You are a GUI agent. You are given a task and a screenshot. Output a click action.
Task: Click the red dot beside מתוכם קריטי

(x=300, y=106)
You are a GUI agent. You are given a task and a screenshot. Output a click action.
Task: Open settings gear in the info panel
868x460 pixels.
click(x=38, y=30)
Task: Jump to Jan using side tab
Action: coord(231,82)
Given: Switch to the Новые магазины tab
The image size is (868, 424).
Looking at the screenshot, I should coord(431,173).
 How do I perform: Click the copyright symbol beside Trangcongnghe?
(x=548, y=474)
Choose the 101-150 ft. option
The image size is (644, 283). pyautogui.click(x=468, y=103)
━━━━━━━━━━━━━━━━━━━━━━━━━━━━━━
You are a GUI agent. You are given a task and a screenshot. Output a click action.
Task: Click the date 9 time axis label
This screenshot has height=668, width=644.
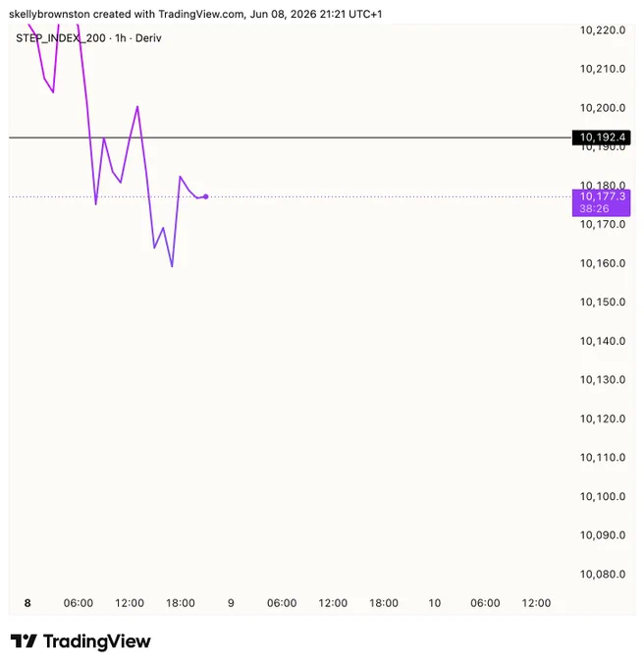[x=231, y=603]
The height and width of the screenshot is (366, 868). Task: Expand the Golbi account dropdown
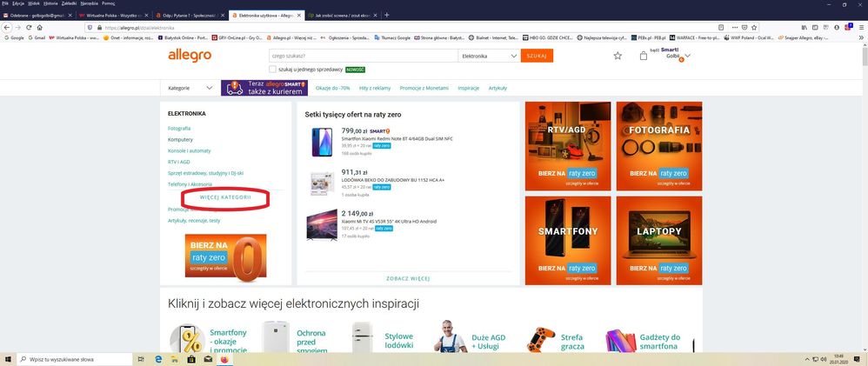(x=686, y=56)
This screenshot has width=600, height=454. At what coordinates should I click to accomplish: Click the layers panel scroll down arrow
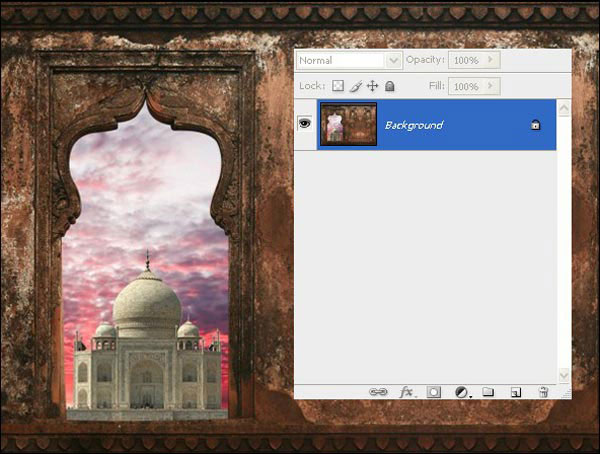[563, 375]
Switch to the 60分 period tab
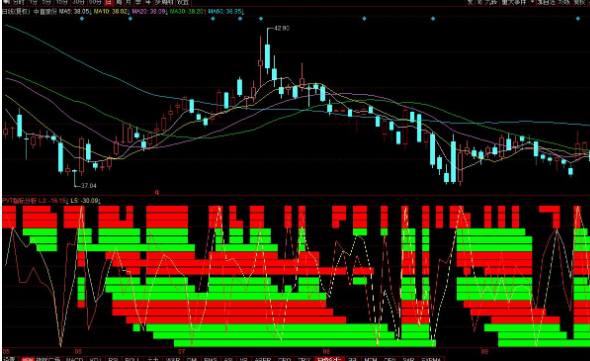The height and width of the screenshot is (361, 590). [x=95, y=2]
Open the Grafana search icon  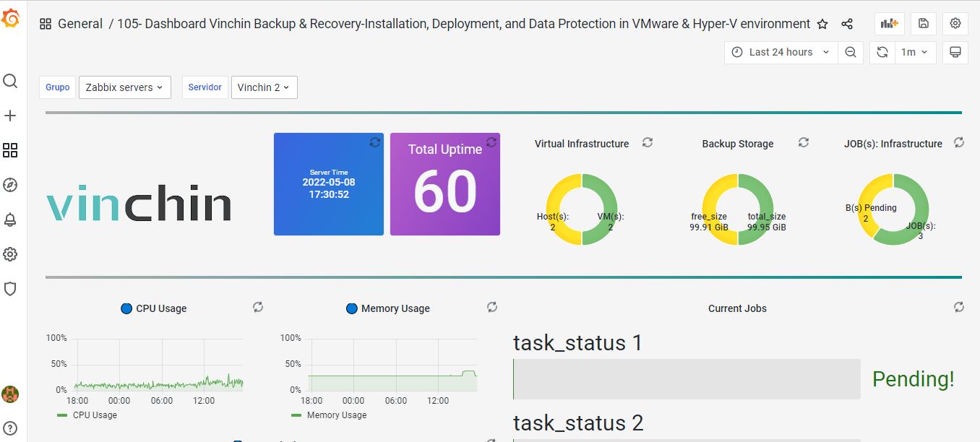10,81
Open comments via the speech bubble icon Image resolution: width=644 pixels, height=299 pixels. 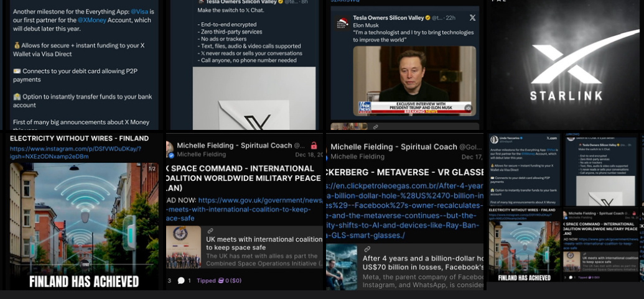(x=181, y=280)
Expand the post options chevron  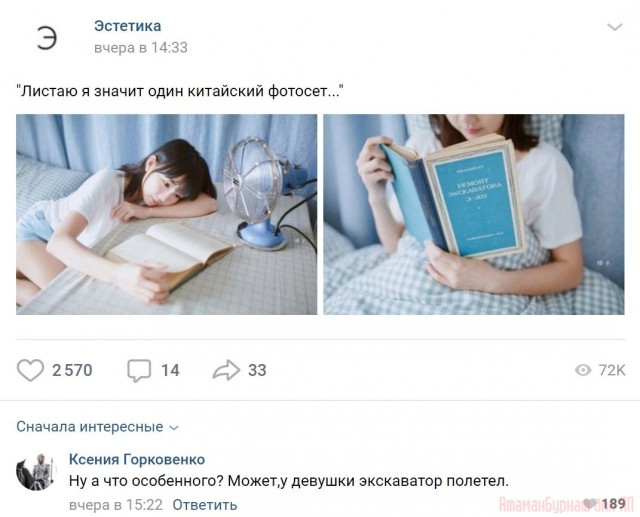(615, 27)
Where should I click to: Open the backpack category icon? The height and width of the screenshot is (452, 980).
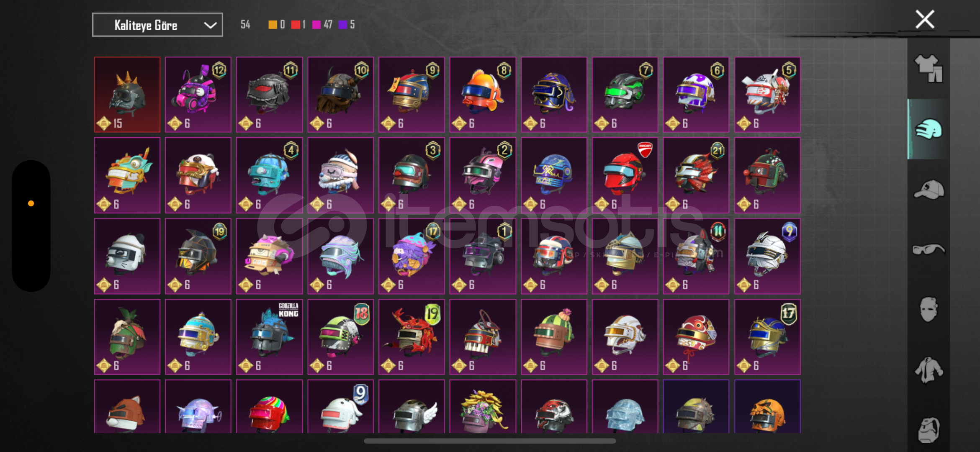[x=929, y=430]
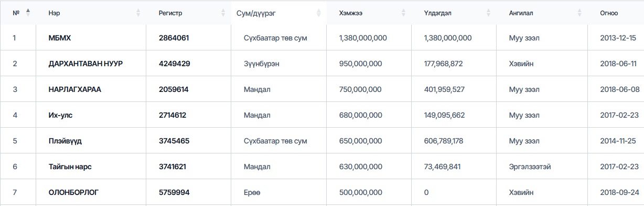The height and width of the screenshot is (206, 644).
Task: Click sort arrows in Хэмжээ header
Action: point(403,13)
━━━━━━━━━━━━━━━━━━━━━━━━━━━━━━
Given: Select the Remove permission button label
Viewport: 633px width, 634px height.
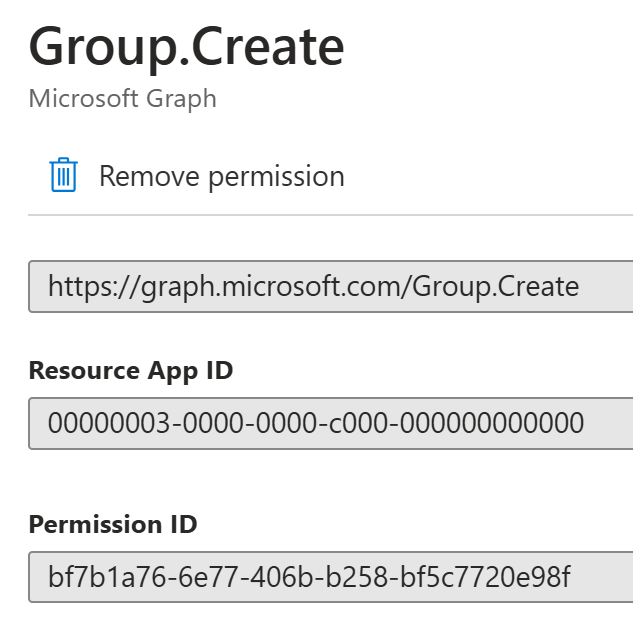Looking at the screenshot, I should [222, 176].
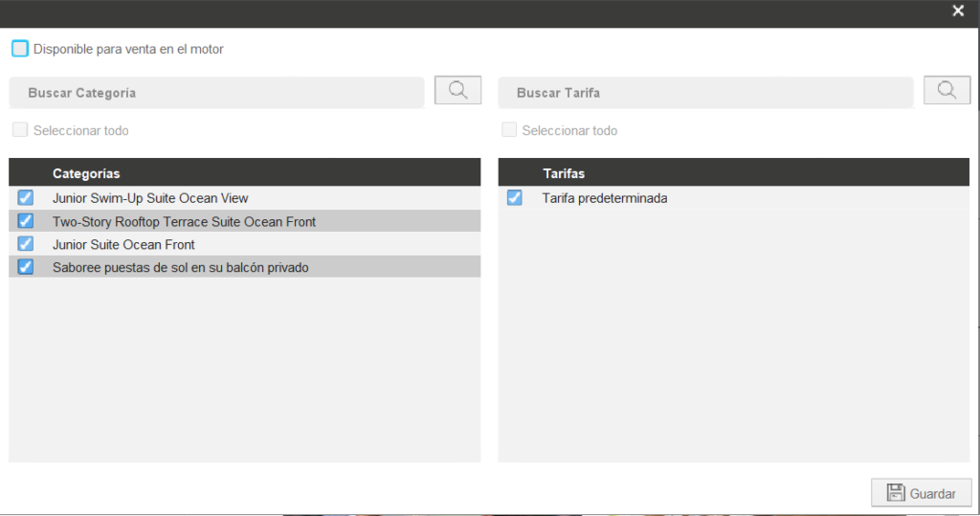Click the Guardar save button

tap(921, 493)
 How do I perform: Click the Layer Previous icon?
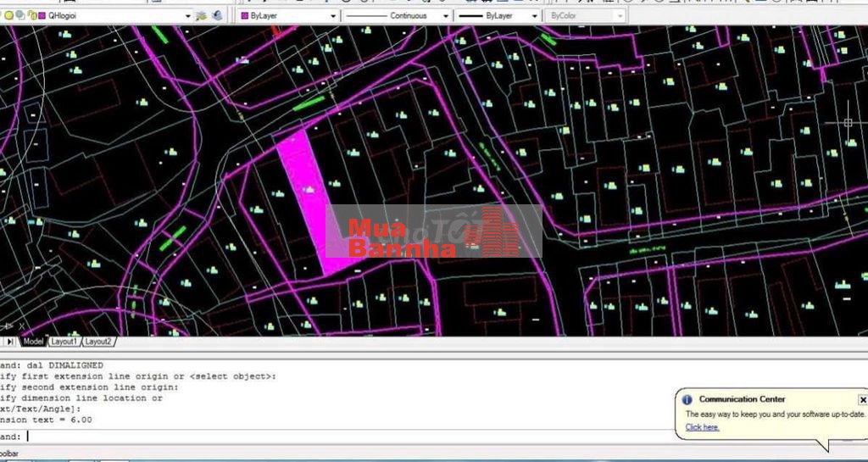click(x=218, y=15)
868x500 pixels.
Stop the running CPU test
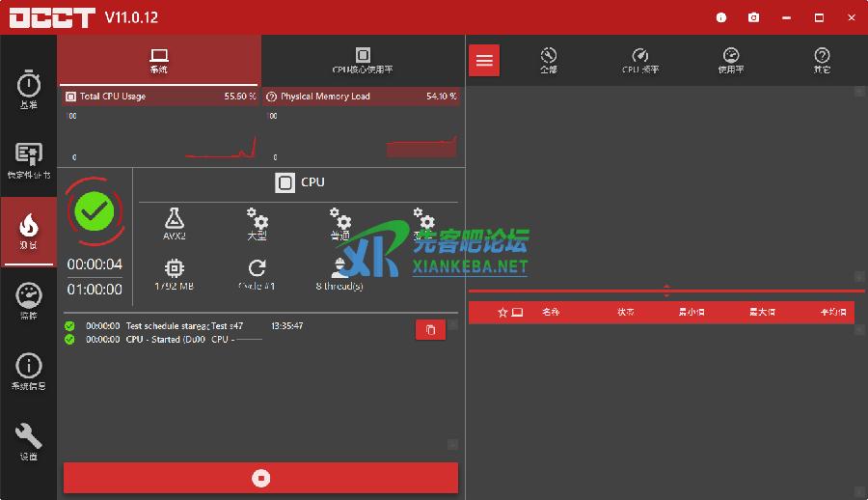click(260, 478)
━━━━━━━━━━━━━━━━━━━━━━━━━━━━━━
_WHAT YOU WILL DO:_ Show every line above where "label" is found.

_SOLUTION TO THIS TASK:_
Task: Click the date 9 time axis label
Given: Select the Remove permission button label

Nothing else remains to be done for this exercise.